Yo había dicho a Madox que estaba cortejando a una viuda. Pero ella aún no estaba viuda. Cuando Madox volvió a Inglaterra, ella y yo ya no éramos amantes. «Saluda de mi parte a tu viuda de El Cairo», murmuró Madox. «Me habría gustado conocerla.» ¿Estaría enterado? Siempre me sentí más desleal ante él -aquel amigo con el que llevaba diez años trabajando, el hombre por el que más afecto sentía- que ante nadie. Estábamos en 1939 y todos íbamos a abandonar aquel país, en cualquier caso, para participar en la guerra.
Madox regresó a la aldea de Marston Magna, en Somerset, donde había nacido, y un mes después estaba sentado en la congregación de una iglesia escuchando el sermón dedicado a la guerra, cuando sacó el revólver que había llevado en el desierto y se pegó un tiro.

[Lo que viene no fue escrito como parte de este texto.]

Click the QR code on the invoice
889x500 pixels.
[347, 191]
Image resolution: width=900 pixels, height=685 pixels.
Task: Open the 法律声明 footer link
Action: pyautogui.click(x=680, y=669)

Yo, Herodoto de Halicarnaso, he expuesto mi historia para que el tiempo no desdibuje las creaciones de los hombres ni las grandiosas y prodigiosas hazañas de los griegos y los bárbaros (…) junto con las razones por las que se enfrentaron.
El desierto siempre había inspirado sentimientos poéticos a los hombres. Y Madox había expuesto -en la Sociedad Geográfica- hermosas relaciones de nuestras caminatas y jornadas. Bermann reducía la teoría a pavesas. ¿Y yo? Yo era el técnico, el mecánico. Los otros ponían por escrito su amor de la soledad y meditaban sobre lo que allí encontraban. Nunca estuvieron seguros de lo que yo pensaba de todo aquello. «¿Te gusta esa luna?», me preguntó Madox, cuando hacía diez años que me conocía. Lo hizo indeciso, como si hubiera violado mi intimidad. Para ellos, yo era demasiado astuto para ser un amante del desierto: más parecido a Odiseo. Y, sin embargo, lo amaba. Para mí, el desierto, es como para otros hombres un río o la ciudad de su infancia.